Kelakuan Pria di Makassar, Lapor Polisi Ngaku Dibegal Ternyata Motor Digadai Demi Main Judi Online

Pria ini mengaku sebagai korban begal di Jalan Kapasa Raya, Kecamatan Tamalanrea, Kota Makassar, Sulawesi Selatan.

OlehFauzan
Diterbitkan 13 Februari 2026, 23:22 WIB
Share
Copy Link
Batalkan

Liputan6.com, Makassar- Ulah seorang pria bernama Kahar (34) ini benar-benar bikin geleng kepala. Demi menghindari tagihan cicilan kendaraan, dia nekat membuat laporan palsu ke polisi dengan mengaku sebagai korban begal di Jalan Kapasa Raya, Kecamatan Tamalanrea, Kota Makassar, Sulawesi Selatan.

Peristiwa yang diklaim terjadi pada Rabu (11/2/2026) dini hari itu dilaporkan Kahar ke Polsek Tamalanrea. Dalam laporannya, dia mengaku dibegal dan kehilangan sepeda motor, telepon genggam, serta dompet.

Kapolsek Tamalanrea, Muhammad Yusuf, membenarkan adanya laporan tersebut.
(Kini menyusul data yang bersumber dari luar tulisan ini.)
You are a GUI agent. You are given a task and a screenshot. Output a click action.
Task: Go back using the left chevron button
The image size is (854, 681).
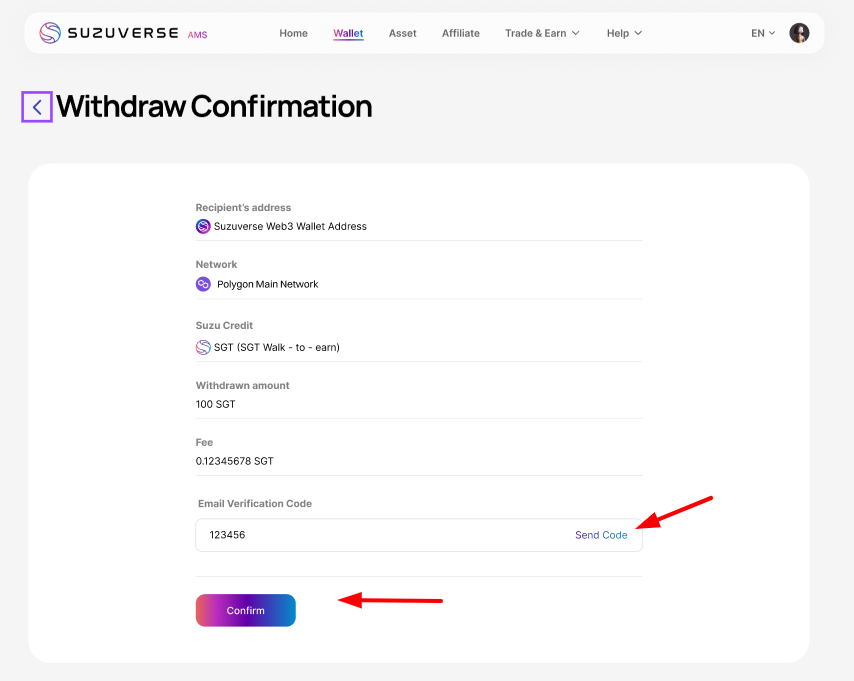coord(37,107)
Pihak kepolisian bahkan langsung menindaklanjuti dengan melakukan pengecekan tempat kejadian perkara (TKP) dan penyelidikan awal.

"Iya, korban melapor dan kami tindak lanjuti dengan penyelidikan," kata Yusuf, Jumat (13/2/2026).

Namun, hasil pemeriksaan di lapangan justru memunculkan kejanggalan. Tidak ditemukan tanda-tanda adanya aksi pencurian dengan kekerasan. Keterangan pelapor pun berubah-ubah saat dimintai penjelasan lebih lanjut.

Polisi Temukan Fakta Motor Digadai

Setelah dilakukan pendalaman, polisi memastikan bahwa laporan tersebut tidak sesuai fakta. Sepeda motor yang diklaim hilang ternyata tidak dirampas pelaku begal, melainkan telah lebih dulu digadaikan oleh rekan Kahar.

"Setelah pengecekan TKP dan interogasi, kami memperoleh fakta bahwa laporan itu tidak benar. Motor yang dilaporkan hilang sudah digadaikan," jelas Yusuf.

Belakangan terungkap, laporan palsu itu sengaja dibuat Kahar demi menghindari kewajiban pembayaran cicilan motor kepada pihak perusahaan pembiayaan. Ironisnya, uang hasil gadai kendaraan tersebut digunakan untuk bermain judi online.

Saat ini, kepolisian masih mendalami kasus tersebut untuk menelusuri kemungkinan adanya unsur pidana lain yang dapat dikenakan kepada pelapor, termasuk dugaan laporan palsu.

Yusuf pun mengimbau masyarakat agar tidak bermain-main dengan laporan kriminal. Dia menegaskan, setiap laporan akan ditangani secara profesional, namun kebohongan tetap memiliki konsekuensi hukum.

"Setiap laporan yang masuk pasti kami tindak lanjuti. Tetapi jika terbukti palsu, tentu ada konsekuensi hukum bagi pelapor," tegasnya.